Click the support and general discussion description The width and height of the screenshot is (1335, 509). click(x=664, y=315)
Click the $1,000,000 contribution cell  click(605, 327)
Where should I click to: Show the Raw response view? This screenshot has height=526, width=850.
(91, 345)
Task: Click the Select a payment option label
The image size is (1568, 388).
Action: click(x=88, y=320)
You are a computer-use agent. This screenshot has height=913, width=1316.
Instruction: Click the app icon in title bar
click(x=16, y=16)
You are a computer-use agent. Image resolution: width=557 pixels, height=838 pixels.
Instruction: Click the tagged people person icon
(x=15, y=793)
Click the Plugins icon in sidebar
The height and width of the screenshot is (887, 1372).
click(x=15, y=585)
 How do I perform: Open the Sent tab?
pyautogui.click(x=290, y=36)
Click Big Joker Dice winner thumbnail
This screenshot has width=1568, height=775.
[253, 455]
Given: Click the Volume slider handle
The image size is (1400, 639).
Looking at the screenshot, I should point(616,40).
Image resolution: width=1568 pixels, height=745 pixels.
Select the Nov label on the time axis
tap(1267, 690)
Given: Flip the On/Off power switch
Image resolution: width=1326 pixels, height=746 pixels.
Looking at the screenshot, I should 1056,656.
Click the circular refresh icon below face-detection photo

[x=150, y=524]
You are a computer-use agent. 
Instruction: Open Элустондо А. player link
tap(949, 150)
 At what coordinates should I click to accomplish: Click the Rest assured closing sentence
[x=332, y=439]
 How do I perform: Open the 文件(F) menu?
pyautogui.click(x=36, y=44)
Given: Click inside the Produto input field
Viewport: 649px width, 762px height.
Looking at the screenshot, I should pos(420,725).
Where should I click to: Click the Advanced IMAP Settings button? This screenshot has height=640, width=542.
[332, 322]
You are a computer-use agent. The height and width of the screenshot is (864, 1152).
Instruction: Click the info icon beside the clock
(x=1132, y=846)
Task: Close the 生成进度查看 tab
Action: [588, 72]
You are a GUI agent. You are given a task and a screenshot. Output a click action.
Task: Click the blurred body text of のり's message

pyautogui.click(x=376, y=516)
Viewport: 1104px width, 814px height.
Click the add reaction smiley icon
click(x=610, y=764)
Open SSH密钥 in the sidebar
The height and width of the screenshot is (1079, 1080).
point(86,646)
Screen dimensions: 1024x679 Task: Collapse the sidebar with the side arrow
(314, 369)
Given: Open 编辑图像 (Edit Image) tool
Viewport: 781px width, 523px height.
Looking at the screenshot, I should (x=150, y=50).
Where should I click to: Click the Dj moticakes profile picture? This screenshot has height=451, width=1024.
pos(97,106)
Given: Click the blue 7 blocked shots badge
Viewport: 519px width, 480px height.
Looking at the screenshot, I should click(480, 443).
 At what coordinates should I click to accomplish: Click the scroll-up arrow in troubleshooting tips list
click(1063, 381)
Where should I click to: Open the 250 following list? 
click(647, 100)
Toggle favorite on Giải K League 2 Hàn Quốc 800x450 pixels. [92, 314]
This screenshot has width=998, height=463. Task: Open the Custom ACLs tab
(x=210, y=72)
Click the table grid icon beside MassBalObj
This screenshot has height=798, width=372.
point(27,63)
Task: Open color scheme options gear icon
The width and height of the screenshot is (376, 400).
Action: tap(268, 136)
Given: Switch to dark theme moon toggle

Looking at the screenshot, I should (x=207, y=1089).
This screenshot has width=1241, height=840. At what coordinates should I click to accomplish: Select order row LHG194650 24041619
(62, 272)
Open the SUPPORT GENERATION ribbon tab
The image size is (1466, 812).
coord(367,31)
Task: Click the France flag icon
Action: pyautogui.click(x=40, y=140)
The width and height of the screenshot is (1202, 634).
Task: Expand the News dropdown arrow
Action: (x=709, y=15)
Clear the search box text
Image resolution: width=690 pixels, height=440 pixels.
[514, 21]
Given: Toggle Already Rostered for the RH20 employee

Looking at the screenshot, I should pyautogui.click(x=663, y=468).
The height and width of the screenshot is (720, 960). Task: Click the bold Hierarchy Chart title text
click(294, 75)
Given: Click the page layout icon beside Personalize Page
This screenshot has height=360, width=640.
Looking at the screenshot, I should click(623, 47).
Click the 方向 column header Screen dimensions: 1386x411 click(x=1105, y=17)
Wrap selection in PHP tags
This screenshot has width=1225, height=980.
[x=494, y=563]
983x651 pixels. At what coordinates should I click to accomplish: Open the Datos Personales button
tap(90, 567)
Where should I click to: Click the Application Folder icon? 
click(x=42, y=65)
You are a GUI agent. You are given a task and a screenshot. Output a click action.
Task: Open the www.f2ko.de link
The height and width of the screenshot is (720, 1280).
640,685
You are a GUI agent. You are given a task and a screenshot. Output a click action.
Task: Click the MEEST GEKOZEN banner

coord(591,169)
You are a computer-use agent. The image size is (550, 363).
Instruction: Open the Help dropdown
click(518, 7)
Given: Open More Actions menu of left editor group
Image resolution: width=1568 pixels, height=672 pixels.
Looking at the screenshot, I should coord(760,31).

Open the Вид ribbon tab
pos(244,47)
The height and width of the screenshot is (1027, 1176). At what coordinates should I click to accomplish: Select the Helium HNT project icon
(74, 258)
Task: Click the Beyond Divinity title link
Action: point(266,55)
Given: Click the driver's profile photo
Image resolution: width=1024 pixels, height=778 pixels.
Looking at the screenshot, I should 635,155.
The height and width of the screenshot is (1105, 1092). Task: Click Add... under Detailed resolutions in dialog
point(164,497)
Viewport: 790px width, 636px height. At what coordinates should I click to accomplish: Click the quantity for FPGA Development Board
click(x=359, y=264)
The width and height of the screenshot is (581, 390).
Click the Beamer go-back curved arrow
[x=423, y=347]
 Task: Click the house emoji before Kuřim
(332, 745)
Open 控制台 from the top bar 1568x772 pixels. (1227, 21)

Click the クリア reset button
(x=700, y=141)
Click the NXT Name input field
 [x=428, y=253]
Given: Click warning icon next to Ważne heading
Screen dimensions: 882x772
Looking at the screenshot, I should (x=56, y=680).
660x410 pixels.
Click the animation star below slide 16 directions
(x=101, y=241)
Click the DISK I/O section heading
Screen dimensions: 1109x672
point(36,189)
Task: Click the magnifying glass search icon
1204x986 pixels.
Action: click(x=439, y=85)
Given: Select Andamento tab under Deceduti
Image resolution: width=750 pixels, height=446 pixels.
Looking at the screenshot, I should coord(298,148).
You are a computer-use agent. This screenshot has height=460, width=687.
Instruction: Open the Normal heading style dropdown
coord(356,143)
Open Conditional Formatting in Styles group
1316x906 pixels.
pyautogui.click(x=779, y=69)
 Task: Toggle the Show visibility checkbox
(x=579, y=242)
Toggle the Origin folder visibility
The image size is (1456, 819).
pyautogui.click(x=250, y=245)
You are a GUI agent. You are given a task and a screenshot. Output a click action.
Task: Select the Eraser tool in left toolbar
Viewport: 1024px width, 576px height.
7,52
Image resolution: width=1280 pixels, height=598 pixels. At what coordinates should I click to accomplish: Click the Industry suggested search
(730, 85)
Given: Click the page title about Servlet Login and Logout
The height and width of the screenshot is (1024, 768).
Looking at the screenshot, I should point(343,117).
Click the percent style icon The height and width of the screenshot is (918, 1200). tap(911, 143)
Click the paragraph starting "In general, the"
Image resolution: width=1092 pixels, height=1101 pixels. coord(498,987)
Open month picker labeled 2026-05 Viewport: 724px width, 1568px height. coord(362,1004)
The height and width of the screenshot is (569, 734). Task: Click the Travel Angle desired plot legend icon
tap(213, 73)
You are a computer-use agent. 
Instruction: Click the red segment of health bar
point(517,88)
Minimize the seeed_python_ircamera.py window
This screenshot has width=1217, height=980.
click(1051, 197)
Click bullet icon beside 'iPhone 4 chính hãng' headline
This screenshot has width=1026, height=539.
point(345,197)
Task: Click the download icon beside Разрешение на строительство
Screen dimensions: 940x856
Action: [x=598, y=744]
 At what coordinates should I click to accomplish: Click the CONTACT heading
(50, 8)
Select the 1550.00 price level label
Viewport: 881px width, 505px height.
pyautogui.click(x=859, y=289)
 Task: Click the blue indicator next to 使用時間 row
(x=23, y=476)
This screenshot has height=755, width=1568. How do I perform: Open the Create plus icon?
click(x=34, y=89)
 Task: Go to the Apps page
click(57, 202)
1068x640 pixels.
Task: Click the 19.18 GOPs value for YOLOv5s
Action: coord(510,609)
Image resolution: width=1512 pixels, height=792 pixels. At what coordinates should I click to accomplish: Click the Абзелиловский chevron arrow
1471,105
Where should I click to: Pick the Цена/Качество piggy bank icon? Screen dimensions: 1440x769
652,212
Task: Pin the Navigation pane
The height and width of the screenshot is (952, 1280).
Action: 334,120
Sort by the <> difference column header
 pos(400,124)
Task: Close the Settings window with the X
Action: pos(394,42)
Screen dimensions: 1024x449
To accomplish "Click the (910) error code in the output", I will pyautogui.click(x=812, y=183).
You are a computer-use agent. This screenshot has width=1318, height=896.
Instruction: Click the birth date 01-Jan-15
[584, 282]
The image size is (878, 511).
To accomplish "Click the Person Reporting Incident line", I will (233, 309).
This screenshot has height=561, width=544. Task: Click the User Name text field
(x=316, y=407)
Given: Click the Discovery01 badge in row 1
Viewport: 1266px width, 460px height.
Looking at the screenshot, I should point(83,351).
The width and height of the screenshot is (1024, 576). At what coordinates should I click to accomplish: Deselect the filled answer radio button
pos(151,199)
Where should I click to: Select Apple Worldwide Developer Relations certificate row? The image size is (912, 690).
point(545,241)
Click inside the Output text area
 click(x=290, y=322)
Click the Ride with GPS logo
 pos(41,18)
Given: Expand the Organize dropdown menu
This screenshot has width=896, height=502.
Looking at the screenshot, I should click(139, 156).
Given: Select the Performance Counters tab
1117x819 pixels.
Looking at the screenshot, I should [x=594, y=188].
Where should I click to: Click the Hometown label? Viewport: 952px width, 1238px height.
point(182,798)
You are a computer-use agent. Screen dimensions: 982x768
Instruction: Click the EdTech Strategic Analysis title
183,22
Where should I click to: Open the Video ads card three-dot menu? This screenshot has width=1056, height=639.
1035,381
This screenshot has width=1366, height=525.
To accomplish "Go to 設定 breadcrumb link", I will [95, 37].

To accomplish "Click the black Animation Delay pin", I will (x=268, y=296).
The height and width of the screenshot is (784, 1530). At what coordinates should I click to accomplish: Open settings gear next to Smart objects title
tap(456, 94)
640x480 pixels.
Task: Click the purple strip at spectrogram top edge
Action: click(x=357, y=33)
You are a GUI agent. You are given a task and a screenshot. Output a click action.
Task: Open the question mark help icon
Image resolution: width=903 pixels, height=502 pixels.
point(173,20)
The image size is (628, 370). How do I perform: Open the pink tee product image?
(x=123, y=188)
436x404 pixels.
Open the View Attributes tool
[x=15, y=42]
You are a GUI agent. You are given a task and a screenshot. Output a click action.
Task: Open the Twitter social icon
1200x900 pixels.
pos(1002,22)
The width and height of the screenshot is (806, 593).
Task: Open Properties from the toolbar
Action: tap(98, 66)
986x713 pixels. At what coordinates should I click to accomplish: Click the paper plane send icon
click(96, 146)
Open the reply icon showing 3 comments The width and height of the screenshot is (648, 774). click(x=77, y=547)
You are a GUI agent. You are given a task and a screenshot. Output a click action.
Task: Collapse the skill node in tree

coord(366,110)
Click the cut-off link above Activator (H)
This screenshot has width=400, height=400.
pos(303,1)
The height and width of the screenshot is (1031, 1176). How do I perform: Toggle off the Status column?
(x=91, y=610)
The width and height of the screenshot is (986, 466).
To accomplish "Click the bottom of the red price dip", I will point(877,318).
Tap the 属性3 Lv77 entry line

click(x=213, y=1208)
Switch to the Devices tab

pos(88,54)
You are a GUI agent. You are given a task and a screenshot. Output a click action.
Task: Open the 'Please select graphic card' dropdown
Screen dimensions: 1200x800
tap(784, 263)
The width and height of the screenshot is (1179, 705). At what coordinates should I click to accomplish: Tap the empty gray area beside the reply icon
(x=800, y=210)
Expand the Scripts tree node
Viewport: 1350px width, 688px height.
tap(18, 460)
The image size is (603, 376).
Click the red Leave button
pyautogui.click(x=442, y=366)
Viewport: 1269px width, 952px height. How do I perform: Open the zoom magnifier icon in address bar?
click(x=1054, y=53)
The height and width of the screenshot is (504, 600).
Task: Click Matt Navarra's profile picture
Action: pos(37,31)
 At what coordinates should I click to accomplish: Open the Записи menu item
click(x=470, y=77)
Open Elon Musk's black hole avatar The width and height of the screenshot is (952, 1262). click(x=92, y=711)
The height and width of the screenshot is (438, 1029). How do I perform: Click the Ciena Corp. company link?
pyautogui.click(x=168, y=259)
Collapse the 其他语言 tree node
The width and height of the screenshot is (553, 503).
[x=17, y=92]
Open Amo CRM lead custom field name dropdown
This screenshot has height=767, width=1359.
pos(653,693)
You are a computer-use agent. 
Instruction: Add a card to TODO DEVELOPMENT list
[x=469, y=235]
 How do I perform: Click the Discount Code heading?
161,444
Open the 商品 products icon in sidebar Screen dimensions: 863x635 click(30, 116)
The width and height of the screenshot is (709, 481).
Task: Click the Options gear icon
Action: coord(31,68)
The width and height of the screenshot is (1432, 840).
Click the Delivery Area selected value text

● ● ● ●

→ **Work to complete**
From the entries above, copy every line containing the word "group".

→ **Solution to the exercise**
Given: Open More Actions menu of left editor group
Open Conditional Formatting in Styles group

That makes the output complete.